### [WHAT YOU ARE ASKED TO DO]
Each line in the records below, from the one that contains "Where should I click to: Choose" to the one that contains "Task: Click the Jan '24 x-axis label", should be reproduced exactly, the first and last included.
+ + +
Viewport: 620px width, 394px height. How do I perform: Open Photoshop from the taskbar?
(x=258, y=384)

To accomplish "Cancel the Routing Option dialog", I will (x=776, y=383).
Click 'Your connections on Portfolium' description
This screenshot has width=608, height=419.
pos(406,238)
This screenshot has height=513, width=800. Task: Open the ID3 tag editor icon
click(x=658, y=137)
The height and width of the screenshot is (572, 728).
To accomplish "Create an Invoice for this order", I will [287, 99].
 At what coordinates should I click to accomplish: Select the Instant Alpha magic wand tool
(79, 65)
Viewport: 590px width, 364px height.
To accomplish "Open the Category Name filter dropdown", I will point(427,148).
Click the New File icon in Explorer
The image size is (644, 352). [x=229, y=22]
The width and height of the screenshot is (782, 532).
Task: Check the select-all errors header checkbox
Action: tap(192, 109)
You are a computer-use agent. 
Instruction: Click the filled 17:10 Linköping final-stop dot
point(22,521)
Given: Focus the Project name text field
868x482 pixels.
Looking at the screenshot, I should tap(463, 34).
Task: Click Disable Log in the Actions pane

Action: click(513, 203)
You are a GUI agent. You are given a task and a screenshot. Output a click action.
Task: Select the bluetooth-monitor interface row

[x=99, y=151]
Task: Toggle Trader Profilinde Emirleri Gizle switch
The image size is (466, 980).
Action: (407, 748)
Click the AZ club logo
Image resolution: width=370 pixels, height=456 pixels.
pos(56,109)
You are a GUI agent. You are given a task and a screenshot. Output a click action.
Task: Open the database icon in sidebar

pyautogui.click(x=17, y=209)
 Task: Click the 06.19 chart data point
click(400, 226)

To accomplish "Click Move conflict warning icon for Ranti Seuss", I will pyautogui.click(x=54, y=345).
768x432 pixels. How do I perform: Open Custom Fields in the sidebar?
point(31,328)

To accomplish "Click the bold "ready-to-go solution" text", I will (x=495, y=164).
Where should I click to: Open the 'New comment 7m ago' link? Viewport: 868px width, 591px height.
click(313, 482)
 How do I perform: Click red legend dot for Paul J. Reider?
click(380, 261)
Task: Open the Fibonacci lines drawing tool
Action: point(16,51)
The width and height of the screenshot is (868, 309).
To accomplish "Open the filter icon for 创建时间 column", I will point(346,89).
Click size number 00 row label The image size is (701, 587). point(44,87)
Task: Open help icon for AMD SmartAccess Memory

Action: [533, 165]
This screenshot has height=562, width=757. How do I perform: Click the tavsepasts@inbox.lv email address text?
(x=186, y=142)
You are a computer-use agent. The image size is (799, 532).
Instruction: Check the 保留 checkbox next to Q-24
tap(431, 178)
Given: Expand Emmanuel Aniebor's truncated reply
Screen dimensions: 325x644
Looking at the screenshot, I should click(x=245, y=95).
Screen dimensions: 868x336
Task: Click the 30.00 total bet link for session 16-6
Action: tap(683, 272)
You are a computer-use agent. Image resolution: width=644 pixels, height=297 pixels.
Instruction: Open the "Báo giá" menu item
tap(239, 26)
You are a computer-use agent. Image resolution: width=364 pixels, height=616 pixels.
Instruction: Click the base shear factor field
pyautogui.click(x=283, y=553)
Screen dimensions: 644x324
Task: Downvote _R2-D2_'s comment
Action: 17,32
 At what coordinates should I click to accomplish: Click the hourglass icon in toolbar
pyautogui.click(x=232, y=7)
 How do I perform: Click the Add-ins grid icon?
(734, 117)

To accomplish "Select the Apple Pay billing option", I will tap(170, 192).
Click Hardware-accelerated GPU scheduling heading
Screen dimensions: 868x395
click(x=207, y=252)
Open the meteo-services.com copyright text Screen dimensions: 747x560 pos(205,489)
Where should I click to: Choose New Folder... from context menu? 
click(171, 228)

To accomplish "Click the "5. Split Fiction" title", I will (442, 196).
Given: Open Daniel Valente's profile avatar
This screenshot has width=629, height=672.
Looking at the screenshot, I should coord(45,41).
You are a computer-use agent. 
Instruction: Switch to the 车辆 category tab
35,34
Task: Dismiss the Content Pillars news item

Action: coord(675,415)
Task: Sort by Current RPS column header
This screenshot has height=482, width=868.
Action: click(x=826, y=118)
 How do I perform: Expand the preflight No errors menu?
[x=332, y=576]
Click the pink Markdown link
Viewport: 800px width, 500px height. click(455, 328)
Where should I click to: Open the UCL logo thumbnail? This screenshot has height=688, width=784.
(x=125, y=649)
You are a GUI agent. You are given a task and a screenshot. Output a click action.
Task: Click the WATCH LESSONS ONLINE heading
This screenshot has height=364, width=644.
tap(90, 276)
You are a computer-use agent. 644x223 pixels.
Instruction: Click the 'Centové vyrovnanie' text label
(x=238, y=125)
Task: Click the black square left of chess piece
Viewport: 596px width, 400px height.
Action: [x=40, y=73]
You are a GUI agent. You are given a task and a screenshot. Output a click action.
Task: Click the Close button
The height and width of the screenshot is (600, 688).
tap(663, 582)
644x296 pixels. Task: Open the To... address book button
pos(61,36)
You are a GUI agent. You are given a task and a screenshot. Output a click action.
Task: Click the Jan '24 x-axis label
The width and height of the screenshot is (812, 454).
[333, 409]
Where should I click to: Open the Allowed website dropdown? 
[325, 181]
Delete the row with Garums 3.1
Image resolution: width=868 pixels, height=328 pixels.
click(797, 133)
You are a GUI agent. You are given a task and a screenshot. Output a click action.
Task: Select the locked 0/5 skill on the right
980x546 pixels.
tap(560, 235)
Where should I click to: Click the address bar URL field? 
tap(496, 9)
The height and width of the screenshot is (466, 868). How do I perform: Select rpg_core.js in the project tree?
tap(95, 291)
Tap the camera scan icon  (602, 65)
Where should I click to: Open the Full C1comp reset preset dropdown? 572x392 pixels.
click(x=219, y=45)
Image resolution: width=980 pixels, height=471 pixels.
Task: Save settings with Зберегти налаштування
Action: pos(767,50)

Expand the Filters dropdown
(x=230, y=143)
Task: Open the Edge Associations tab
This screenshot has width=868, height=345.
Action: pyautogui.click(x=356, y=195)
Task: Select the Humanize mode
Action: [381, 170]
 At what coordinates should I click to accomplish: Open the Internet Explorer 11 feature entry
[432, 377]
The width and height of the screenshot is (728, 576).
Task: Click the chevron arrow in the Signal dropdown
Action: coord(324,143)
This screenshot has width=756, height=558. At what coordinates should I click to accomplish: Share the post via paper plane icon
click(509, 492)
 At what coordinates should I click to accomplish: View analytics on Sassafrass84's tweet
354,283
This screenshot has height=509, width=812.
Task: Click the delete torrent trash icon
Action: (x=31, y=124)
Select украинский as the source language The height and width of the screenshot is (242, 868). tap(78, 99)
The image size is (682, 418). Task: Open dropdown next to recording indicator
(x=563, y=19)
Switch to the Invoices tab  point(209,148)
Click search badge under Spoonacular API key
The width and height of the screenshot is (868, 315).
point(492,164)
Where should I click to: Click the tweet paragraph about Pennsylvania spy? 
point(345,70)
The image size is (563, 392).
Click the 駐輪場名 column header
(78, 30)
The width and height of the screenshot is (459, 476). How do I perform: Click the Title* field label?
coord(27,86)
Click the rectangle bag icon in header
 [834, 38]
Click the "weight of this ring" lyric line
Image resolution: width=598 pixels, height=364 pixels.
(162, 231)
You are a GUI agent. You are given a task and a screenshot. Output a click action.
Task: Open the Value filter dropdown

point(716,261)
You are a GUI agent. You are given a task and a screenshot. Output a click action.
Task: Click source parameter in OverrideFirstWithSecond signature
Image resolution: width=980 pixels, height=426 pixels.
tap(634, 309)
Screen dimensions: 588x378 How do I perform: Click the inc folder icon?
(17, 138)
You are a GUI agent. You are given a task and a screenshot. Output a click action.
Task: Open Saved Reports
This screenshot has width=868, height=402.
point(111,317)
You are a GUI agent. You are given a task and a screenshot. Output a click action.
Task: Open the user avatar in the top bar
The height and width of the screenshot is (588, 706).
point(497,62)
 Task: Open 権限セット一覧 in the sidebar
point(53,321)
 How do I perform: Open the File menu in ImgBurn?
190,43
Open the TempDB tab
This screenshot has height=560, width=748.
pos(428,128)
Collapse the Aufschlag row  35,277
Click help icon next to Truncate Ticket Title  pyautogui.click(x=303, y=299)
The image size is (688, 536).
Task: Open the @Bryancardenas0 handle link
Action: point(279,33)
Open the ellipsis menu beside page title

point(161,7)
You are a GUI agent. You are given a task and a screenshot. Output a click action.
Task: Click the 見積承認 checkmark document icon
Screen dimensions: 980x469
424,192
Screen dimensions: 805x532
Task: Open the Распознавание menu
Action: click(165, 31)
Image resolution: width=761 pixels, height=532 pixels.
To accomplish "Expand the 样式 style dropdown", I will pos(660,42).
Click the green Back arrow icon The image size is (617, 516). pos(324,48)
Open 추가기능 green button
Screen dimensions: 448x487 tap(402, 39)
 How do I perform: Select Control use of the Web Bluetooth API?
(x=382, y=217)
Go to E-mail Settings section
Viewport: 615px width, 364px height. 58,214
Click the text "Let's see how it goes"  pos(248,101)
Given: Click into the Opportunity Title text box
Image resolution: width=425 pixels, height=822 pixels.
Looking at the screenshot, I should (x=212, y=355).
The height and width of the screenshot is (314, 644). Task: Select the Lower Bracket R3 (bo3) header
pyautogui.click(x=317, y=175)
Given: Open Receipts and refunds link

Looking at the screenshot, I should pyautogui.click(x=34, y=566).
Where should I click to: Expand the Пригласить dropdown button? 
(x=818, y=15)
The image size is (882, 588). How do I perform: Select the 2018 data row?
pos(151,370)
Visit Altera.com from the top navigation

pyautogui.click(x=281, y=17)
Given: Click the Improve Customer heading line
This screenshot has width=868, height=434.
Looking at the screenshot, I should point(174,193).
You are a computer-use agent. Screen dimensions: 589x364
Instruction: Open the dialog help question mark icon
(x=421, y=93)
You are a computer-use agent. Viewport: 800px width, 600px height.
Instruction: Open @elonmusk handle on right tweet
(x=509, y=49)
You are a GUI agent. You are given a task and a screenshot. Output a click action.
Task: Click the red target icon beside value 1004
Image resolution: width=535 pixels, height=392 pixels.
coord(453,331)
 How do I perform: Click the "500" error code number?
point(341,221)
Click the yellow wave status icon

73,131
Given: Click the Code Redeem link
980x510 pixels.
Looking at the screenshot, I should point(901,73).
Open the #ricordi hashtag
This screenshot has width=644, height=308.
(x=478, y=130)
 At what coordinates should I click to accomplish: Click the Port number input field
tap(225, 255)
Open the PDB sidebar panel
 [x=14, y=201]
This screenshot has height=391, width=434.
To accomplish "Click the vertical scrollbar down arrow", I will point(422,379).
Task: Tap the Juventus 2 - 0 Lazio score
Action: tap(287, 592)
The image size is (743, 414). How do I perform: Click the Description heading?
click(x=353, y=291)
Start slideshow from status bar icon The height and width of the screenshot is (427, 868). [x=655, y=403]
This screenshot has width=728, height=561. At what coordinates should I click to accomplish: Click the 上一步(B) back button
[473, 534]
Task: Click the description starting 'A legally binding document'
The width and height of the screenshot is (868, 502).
+ + +
### [WORKED SOLUTION]
Where should I click to: Choose New Folder... from context menu? 
click(171, 228)

To accomplish "Click the "5. Split Fiction" title", I will (442, 196).
Given: Open Daniel Valente's profile avatar
This screenshot has width=629, height=672.
Looking at the screenshot, I should coord(45,41).
You are a computer-use agent. 
Instruction: Switch to the 车辆 category tab
35,34
Task: Dismiss the Content Pillars news item

Action: coord(675,415)
Task: Sort by Current RPS column header
This screenshot has height=482, width=868.
Action: click(x=826, y=118)
 How do I perform: Expand the preflight No errors menu?
[x=332, y=576]
Click the pink Markdown link
Viewport: 800px width, 500px height. click(455, 328)
Where should I click to: Open the UCL logo thumbnail? This screenshot has height=688, width=784.
(x=125, y=649)
You are a GUI agent. You are given a task and a screenshot. Output a click action.
Task: Click the WATCH LESSONS ONLINE heading
This screenshot has height=364, width=644.
tap(90, 276)
You are a computer-use agent. 644x223 pixels.
Instruction: Click the 'Centové vyrovnanie' text label
(x=238, y=125)
Task: Click the black square left of chess piece
Viewport: 596px width, 400px height.
Action: [x=40, y=73]
You are a GUI agent. You are given a task and a screenshot. Output a click action.
Task: Click the Close button
The height and width of the screenshot is (600, 688).
tap(663, 582)
644x296 pixels. Task: Open the To... address book button
pos(61,36)
You are a GUI agent. You are given a task and a screenshot. Output a click action.
Task: Click the Jan '24 x-axis label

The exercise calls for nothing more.